++++ INPUT DATA ++++
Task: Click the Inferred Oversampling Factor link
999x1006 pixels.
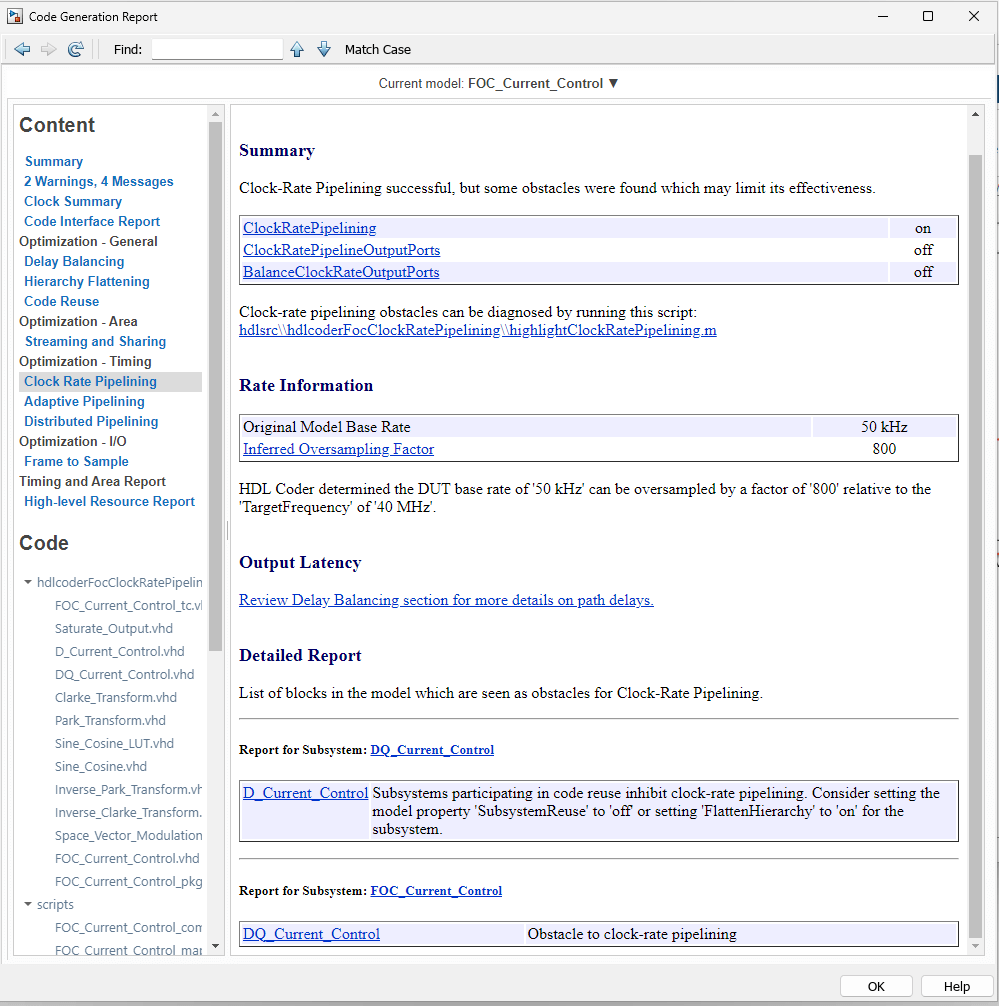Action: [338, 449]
++++
++++ INPUT DATA ++++
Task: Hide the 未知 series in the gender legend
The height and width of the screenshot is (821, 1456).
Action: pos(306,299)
++++
WORK TO BE COMPLETED:
From the records above, return each line where "Task" occurs.

ANSWER SECTION:
Task: Click the Inferred Oversampling Factor link
Task: Hide the 未知 series in the gender legend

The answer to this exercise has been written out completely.